1987 Police Pension Scheme Changes: SCAPE Rate, Lump Sum Impact and What Officers Must Do

On 19 May 2026, HM Treasury raised the SCAPE discount rate from CPI+1.7% to CPI+2.0% via Written Ministerial Statement HCWS37. The Government Actuary’s Department issued revised commutation factors on 21 May 2026, reducing the tax-free lump sum available to 1987 Police Pension Scheme members who choose to commute at retirement.

The annual pension is fully protected by statute and is entirely unaffected. The Police Federation of England and Wales condemned the change as an overnight cut applied without advance notice.

According to the National Police Chiefs’ Council’s official Police Pension Scheme FAQ (May 2026), the reduction to the lump sum for PPS 1987 members is likely to be around 5%, though the exact figure depends on individual age and circumstances.
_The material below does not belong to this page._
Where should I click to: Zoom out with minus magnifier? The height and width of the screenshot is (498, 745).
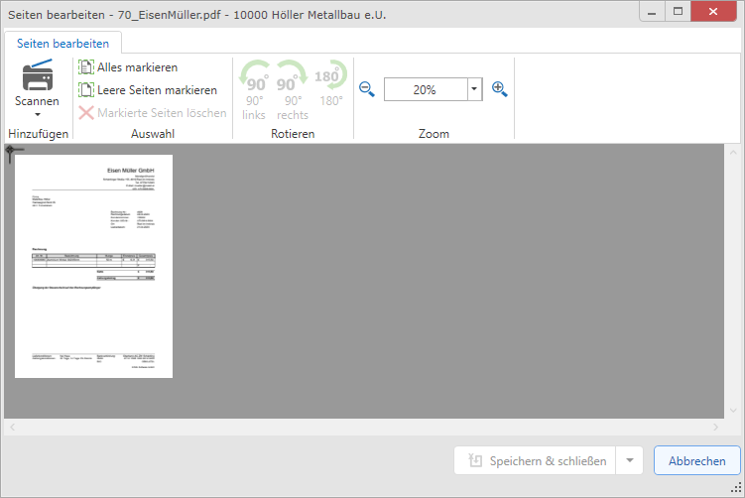point(367,89)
All figures and scheme rules reflect the position as of 21 May 2026. Check your force pension administrator or the NPCC guidance hub at policepensioninfo.co.uk for retirement quotation figures specific to your circumstances.

Key Takeaways

  • HM Treasury raised the SCAPE discount rate from CPI+1.7% to CPI+2.0% on 19 May 2026, triggering revised commutation factors issued by the Government Actuary’s Department on 21 May 2026.
  • Only Police Pension Scheme 1987 members who choose to commute part of their pension for a tax-free lump sum and retire on or after 21 May 2026 are affected.
  • The annual pension accrued under PPS 1987 is protected by statute under the Police Pensions Act 1976 and cannot be reduced by this change.
  • Officers in PPS 2006 or PPS 2015, and any 1987 scheme member who takes no lump sum, are entirely unaffected by the new commutation factors.

What Has Changed to the 1987 Police Pension Scheme Lump Sum?

HM Treasury’s decision to raise the SCAPE discount rate directly required the Government Actuary’s Department to issue lower commutation factors, reducing the retirement lump sum available to PPS 1987 officers who choose to commute part of their annual pension.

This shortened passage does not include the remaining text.